Pelo menos dois herbicidas são responsáveis pela morte de 4 milhões de abelhas em Gavião Peixoto, município produtor de mel do interior de São Paulo. A suspeita foi confirmada ontem pela Prefeitura, após resultado de um laudo feito a pedido do Departamento de Agricultura e Meio Ambiente do município.

Em dezembro, após a mortandade das abelhas, apicultores fizeram boletim de ocorrência para conseguir entrar na Justiça atrás de indenização. A prefeitura encomendou um laudo para o laboratório Centerlab, que fica em Araraquara, para examinar os insetos mortos.

Os laudos divulgados ontem (18) apontaram a presença de Glifosato e Clorpirifós, dois herbicidas usados no controle de ervas daninhas e de pragas em lavouras. Centenas de colméias foram perdidas na região.
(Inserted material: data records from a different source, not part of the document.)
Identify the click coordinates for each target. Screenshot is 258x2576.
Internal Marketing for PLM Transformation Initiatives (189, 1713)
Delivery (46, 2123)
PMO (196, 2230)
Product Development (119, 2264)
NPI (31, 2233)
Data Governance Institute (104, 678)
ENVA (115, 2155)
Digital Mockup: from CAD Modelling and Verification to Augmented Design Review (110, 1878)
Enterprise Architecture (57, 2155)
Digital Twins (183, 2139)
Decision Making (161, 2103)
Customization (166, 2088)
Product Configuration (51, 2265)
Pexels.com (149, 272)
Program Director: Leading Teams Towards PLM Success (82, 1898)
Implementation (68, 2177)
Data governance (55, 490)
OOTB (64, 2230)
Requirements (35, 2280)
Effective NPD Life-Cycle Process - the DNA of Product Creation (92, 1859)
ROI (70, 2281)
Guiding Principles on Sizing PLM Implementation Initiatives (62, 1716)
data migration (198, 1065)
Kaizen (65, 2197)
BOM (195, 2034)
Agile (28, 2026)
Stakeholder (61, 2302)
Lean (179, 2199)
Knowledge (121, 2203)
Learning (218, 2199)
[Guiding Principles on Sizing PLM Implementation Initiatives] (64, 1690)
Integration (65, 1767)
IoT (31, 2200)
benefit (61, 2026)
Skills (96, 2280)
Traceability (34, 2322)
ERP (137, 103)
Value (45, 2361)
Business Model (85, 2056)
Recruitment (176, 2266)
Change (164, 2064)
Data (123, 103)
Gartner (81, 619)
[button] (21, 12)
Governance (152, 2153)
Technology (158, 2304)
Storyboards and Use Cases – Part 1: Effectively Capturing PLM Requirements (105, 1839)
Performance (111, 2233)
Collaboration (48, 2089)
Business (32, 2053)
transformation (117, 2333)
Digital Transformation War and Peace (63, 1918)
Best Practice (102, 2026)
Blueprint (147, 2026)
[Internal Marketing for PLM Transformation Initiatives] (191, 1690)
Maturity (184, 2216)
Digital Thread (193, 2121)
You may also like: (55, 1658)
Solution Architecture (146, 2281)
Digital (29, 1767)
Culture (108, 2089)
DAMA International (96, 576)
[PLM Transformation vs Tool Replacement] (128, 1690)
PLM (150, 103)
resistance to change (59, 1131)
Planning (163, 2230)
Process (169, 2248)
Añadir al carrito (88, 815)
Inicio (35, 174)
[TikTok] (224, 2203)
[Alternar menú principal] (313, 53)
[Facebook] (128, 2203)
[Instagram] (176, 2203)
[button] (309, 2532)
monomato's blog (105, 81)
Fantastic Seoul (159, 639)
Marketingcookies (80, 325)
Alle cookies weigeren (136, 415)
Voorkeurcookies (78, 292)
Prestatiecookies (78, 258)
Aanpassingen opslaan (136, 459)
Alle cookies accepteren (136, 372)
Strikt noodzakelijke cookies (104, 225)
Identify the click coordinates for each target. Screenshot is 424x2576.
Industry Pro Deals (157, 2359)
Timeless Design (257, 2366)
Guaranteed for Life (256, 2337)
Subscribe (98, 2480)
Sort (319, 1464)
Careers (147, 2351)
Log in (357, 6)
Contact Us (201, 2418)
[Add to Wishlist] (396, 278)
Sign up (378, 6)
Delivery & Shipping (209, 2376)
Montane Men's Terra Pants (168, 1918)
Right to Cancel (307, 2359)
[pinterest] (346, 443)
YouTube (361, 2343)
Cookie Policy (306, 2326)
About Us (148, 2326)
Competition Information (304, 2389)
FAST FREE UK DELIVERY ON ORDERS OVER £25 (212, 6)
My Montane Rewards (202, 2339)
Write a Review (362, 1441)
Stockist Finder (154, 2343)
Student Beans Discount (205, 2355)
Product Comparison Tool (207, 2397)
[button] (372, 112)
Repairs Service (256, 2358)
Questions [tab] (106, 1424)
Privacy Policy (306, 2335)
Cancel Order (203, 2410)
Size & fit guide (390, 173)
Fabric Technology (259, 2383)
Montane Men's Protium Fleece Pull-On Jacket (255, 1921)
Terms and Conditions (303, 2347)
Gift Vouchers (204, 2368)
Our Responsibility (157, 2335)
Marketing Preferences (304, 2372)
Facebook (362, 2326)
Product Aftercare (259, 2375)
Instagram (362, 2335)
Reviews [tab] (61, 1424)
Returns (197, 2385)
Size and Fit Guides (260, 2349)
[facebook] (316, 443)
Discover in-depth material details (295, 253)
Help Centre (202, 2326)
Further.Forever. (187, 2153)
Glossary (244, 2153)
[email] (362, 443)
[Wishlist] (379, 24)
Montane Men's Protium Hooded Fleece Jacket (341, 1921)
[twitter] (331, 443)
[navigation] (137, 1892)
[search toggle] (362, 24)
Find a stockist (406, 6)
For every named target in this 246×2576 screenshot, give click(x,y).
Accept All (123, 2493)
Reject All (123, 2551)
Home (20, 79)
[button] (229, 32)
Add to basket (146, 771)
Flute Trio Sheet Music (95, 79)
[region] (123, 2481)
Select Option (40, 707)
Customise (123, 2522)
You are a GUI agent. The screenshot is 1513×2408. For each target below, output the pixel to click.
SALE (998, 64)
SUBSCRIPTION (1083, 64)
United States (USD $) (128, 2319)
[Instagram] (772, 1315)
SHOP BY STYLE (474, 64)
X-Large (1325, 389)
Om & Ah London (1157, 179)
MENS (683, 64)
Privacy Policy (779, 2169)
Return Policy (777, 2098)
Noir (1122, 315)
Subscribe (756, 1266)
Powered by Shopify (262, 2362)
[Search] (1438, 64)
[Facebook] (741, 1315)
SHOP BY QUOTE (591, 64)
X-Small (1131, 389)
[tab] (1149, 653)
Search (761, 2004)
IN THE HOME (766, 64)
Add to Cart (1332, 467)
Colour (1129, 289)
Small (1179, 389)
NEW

Os dois agrotóxicos são permitidos no país.

Mortes de abelhas

Em 2012, o Ibama começou a reavalição de 4 agrotóxicos associados a efeitos nocivos às abelhas: Imidacloprido, Tiametoxam, Clotianidina e Fipronil, proibindo a pulverização aérea. Porém, após sofrer pressão dos setores rurais que reclamaram da falta de tempo para adequação às novas regras, o Ibama e o Ministério da Agricultura flexibilizaram a norma, criando regras especiais para as culturas de soja, trigo, arroz, algodão e cana-de-açúcar.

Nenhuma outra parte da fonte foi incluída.